Combined X-ray photon correlation spectroscopy (XPCS) and diffracted X-ray tracking (DXT) measurements of carbon-black nanocrystals embedded in styrene–butadiene rubber were performed. From the intensity fluctuation of speckle patterns in a small-angle scattering region (XPCS), dynamical information relating to the translational motion can be obtained, and the rotational motion is observed through the changes in the positions of DXT diffraction spots. Graphitized carbon-black nanocrystals in unvulcanized styrene–butadiene rubber showed an apparent discrepancy between their translational and rotational motions; this result seems to support a stress-relaxation model for the origin of super-diffusive particle motion that is widely observed in nanocolloidal systems. Combined measurements using these two techniques will give new insights into nanoscopic dynamics, and will be useful as a microrheology technique.

1. Introduction

Observation of the nanoscopic motion of particles enables determination of the local viscoelastic properties of a medium. This is called microrheology, and has been widely used for various materials (MacKintosh & Schmidt, 1999[MacKintosh, F. C. & Schmidt, C. F. (1999). Curr. Opin. Colloid Interface Sci. 4, 300-307.]; Waigh, 2005[Waigh, T. A. (2005). Rep. Prog. Phys. 68, 685-742.]). Among various microrheology techniques, light scattering is used to determine viscosity via the Stokes–Einstein relationship, or to reveal local visco­elastic properties using a generalized Stokes–Einstein relationship (Waigh, 2005[Waigh, T. A. (2005). Rep. Prog. Phys. 68, 685-742.]).

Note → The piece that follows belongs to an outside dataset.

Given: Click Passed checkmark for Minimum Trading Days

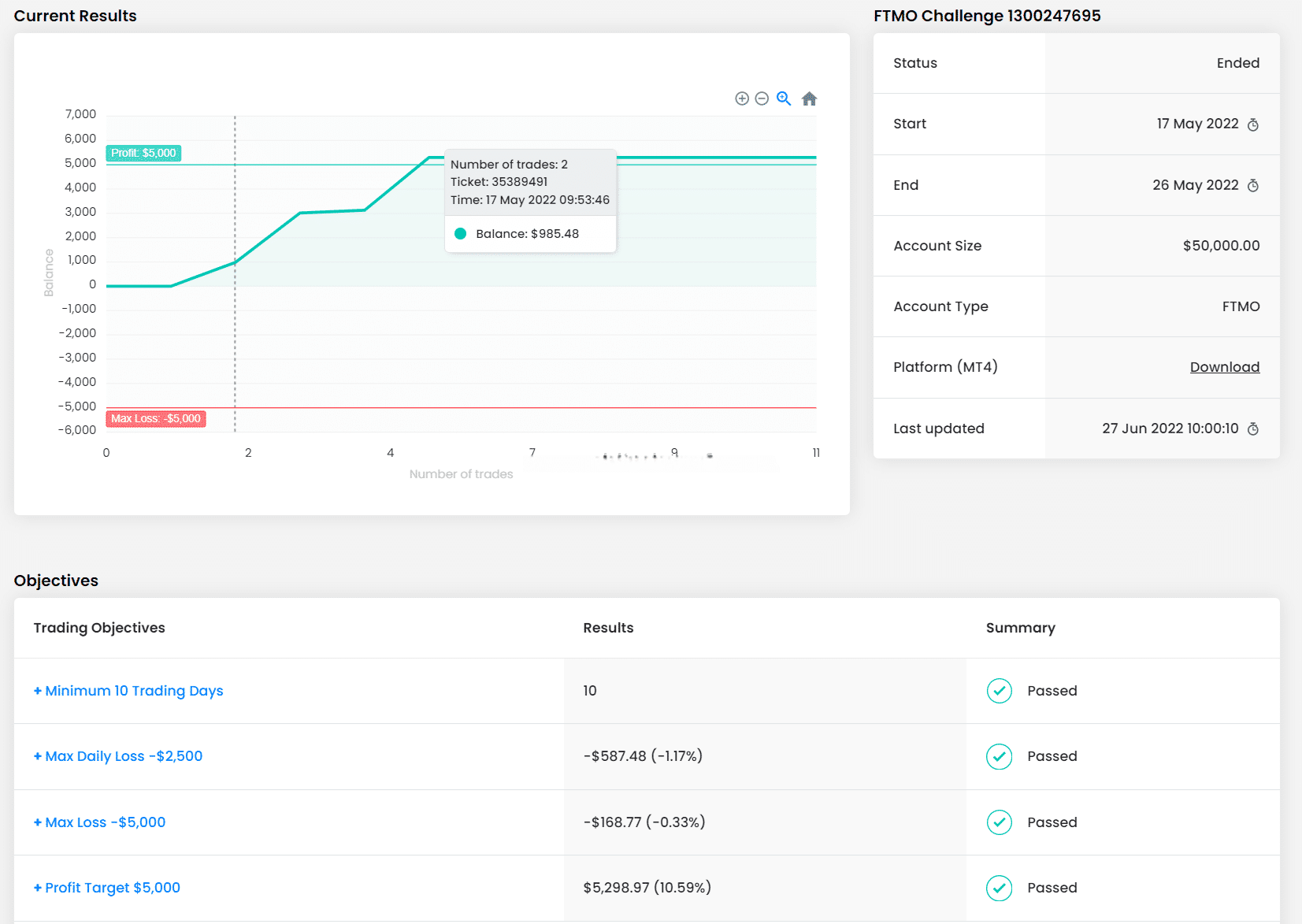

Recent developments in X-ray photon correlation spectroscopy (XPCS) have enabled us to extend scattering-based microrheology into the X-ray region (Waigh, 2005[Waigh, T. A. (2005). Rep. Prog. Phys. 68, 685-742.]; Cicuta & Donald, 2007[Cicuta, P. & Donald, A. M. (2007). Soft Matter, 3, 1449.]; Leheny, 2012[Leheny, R. L. (2012). Curr. Opin. Colloid Interface Sci. 17, 3-12.]). XPCS is a method of observing nanoscopic dynamics based on fluctuations in the X-ray speckle scattering intensity (Sutton, 2008[Sutton, M. (2008). C. R. Phys. 9, 657-667.]; Leheny, 2012[Leheny, R. L. (2012). Curr. Opin. Colloid Interface Sci. 17, 3-12.]). By applying X-rays to a microrheology probe, tiny motions can be observed and opaque specimens can be investigated. Recently, the application of XPCS as a microrheological technique has become popular. For example, the local viscosity inside a thin layer has been clarified using nanoparticles as markers (Koga et al., 2010[Koga, T., Li, C., Endoh, M. K., Koo, J., Rafailovich, M., Narayanan, S., Lee, D. R., Lurio, L. B. & Sinha, S. K. (2010). Phys. Rev. Lett. 104, 066101.], 2011[Koga, T., Jiang, N., Gin, P., Endoh, M. K., Narayanan, S., Lurio, L. B. & Sinha, S. K. (2011). Phys. Rev. Lett. 107, 225901.]). In most cases, the q-range of XPCS is limited to a small-angle region and covers a scale larger than nanoparticle size; the observed dynamics therefore corresponds to diffusion of particles and/or changes in configurations and not to the rotation or deformation of particles. Even when the q-range is high enough to cover rotational motion of particles, it is difficult to distinguish between the rotational motion and the translational motion without a priori knowledge. Moreover, coherent X-ray intensity in such a q-range is usually not high enough to acquire quantitative data. Measurements of rotational motions using other methods in addition to translational motion will provide useful information on the nature of microscopic local viscoelastic properties.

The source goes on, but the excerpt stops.